Jurgalski sagt nicht wie und wo es langgehen soll. Er analysiert einfach Fakten, basiert auf ein Wissen, das nicht viele Leute beherrschen, und es gibt noch niemamdem, der sagen konnte er kein Recht hat. Spiegelbild der Gesellschaft zeigt nur dass man keine Interresse in der Wahrheit und Ehrligkeit hat, und lasst die Helden nicht berühren. "Draussen" zu sein ist in Wissenschaften keine legitime Erwartung.

Bandika auf Facebook

Eberhard Jurgalski macht eine ausgezeichnete Arbeit.
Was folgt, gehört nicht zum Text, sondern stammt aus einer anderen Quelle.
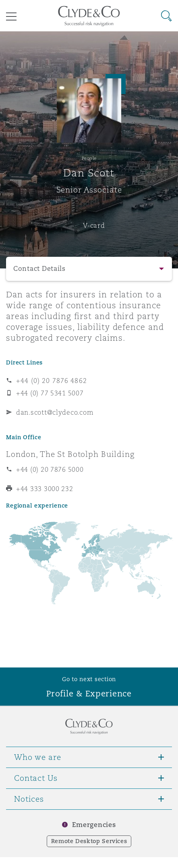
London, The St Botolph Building (70, 454)
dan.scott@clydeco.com (55, 412)
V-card (94, 225)
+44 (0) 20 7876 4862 (52, 381)
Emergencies (94, 825)
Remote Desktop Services (89, 841)
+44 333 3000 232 (45, 489)
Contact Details (39, 268)
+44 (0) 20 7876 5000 (50, 469)
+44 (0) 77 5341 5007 (50, 393)
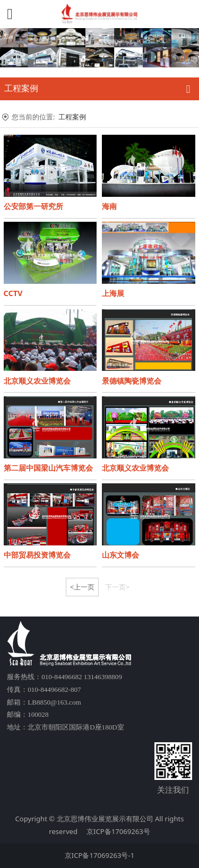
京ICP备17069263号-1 (99, 855)
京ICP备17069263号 (118, 831)
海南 (109, 206)
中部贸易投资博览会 (37, 554)
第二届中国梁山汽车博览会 (48, 467)
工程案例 (72, 117)
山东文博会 (120, 554)
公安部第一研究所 (33, 206)
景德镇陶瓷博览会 (132, 380)
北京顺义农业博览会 (37, 380)
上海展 (113, 293)
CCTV (13, 293)
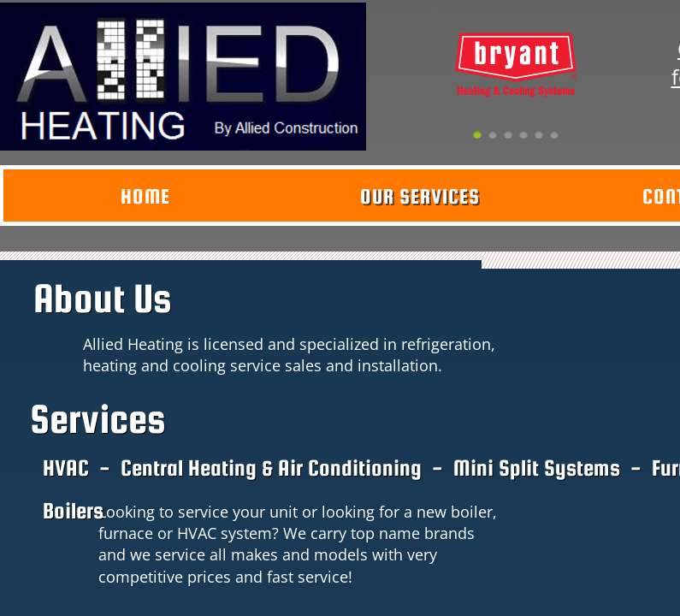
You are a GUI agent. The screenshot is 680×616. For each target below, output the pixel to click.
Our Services (420, 196)
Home (145, 196)
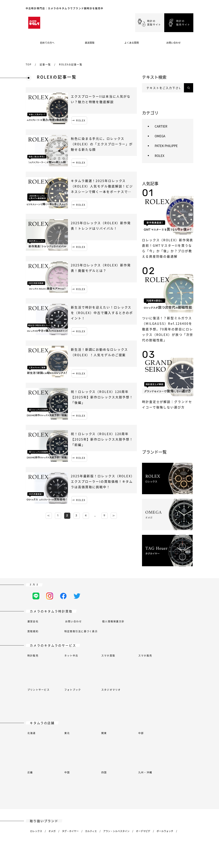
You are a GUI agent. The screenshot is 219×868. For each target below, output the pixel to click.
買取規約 (33, 631)
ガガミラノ (119, 754)
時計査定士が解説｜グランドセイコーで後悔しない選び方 (167, 404)
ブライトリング (88, 744)
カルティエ (91, 734)
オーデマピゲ (143, 734)
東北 (67, 689)
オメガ (52, 734)
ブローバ (108, 744)
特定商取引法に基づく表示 (81, 631)
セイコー (161, 774)
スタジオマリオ (111, 665)
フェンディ (36, 754)
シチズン (169, 744)
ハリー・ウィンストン (161, 754)
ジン (175, 774)
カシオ (139, 744)
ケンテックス (142, 764)
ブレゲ (52, 744)
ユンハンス (122, 764)
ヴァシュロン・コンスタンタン (108, 784)
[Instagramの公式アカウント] (50, 596)
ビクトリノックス (164, 784)
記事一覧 (45, 64)
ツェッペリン (51, 794)
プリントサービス (38, 665)
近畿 (30, 700)
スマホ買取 (108, 655)
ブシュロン (68, 744)
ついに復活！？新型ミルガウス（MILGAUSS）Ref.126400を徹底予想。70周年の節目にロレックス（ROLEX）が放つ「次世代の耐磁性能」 (167, 329)
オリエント (61, 774)
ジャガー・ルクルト (99, 764)
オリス (103, 774)
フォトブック (73, 665)
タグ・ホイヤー (70, 734)
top (28, 64)
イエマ (183, 784)
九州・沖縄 (145, 700)
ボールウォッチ (165, 734)
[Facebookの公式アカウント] (63, 596)
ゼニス (34, 794)
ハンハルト (36, 764)
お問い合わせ (73, 621)
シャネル (154, 744)
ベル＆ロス (36, 744)
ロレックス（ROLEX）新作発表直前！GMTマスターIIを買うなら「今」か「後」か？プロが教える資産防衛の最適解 (167, 248)
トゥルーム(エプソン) (55, 784)
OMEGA (160, 136)
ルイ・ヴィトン (180, 764)
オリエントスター (83, 774)
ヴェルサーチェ (140, 784)
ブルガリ (124, 744)
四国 (104, 700)
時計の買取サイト (154, 23)
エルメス (53, 764)
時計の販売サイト (183, 23)
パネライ (118, 774)
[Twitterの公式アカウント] (77, 596)
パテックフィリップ (140, 774)
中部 (141, 689)
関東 (104, 689)
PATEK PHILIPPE (166, 146)
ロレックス (36, 734)
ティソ (33, 784)
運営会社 (33, 621)
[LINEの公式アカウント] (36, 596)
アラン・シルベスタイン (116, 734)
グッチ (103, 754)
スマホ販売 (145, 655)
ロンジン (160, 764)
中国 (67, 700)
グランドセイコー (83, 754)
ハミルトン (137, 754)
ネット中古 (71, 655)
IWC (80, 764)
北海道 (31, 689)
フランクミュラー (58, 754)
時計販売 (33, 655)
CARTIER (161, 126)
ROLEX (81, 120)
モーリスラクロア (39, 774)
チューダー (79, 784)
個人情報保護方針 (113, 621)
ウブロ (68, 764)
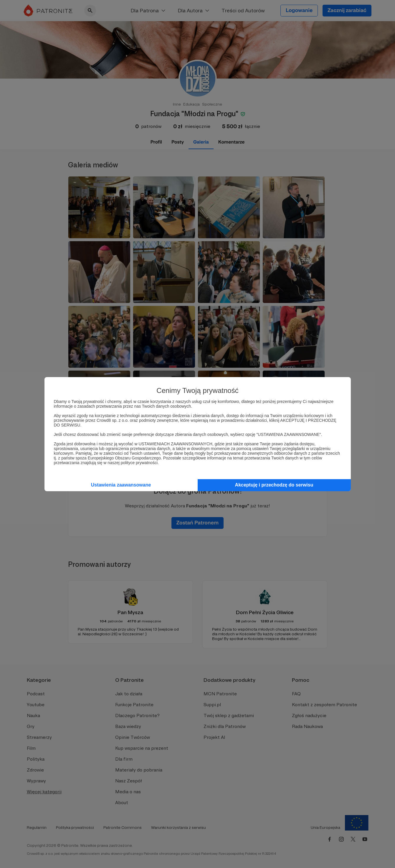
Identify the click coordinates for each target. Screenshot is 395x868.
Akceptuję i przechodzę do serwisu (274, 485)
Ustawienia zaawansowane (121, 485)
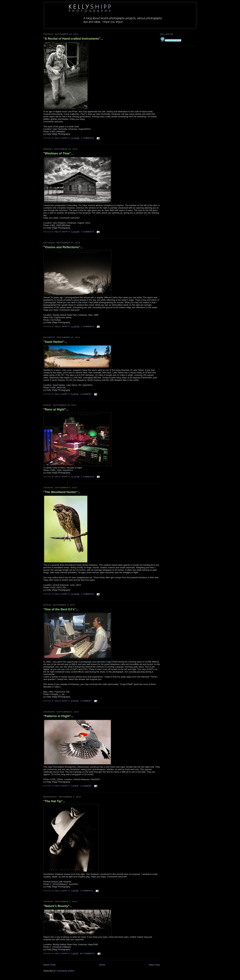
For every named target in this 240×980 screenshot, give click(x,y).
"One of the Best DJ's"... (61, 609)
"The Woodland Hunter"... (62, 492)
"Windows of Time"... (58, 153)
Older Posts (154, 965)
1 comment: (86, 394)
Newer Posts (49, 965)
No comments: (88, 953)
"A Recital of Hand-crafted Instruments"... (73, 38)
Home (102, 965)
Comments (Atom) (65, 970)
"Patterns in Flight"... (58, 716)
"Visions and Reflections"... (63, 247)
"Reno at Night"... (56, 409)
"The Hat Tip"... (54, 801)
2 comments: (88, 138)
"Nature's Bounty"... (57, 906)
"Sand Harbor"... (55, 342)
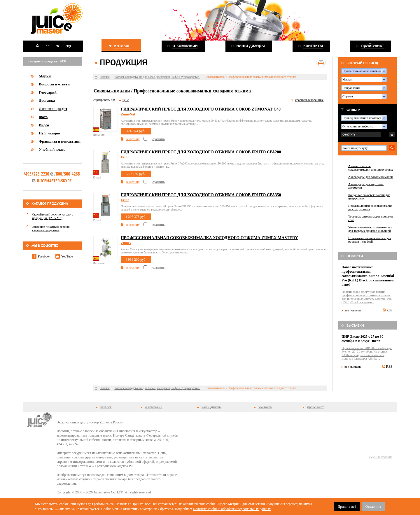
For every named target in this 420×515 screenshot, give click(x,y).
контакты (265, 407)
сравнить (158, 139)
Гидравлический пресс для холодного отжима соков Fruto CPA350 (201, 195)
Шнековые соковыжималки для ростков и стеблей (370, 240)
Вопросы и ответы (55, 84)
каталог (106, 407)
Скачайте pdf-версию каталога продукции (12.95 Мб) (52, 216)
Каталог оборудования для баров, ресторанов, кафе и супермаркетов (157, 77)
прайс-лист (315, 407)
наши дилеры (211, 407)
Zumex (126, 243)
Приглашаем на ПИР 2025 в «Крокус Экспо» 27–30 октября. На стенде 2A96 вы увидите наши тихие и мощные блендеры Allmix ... (367, 353)
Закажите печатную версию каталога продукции (51, 228)
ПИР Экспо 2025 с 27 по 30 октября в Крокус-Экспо (362, 339)
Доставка (47, 100)
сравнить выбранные (309, 100)
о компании (154, 407)
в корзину (133, 139)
Ich wünsche ihm alles gute und vielen Dank für seine Arbeit.

Jens auf Facebook

Jede Zeile, die über diesen Mann geschrieben wird, ist eine Zeile zu viel. Jemand, der noch nie im Himalaya war kann nicht als Experte bezeichnet werden. Seine Mutmaßungen über die Geschehnisse im Gipfelbereich der Annapurna vor 38 Jahren sind einfach wirr, genauso sein zurückrudern nach dem "Gipfelsturm" der etablierten Bergsteiger, die dort wirklich schon waren. Immerhin hat er es doch für ein paar Wochen (und wie man sieht sogar Monate) in die Schlagzeile geschafft, was für ihn sicherlich etwas Licht in den öden Schreibtischalltag bringt.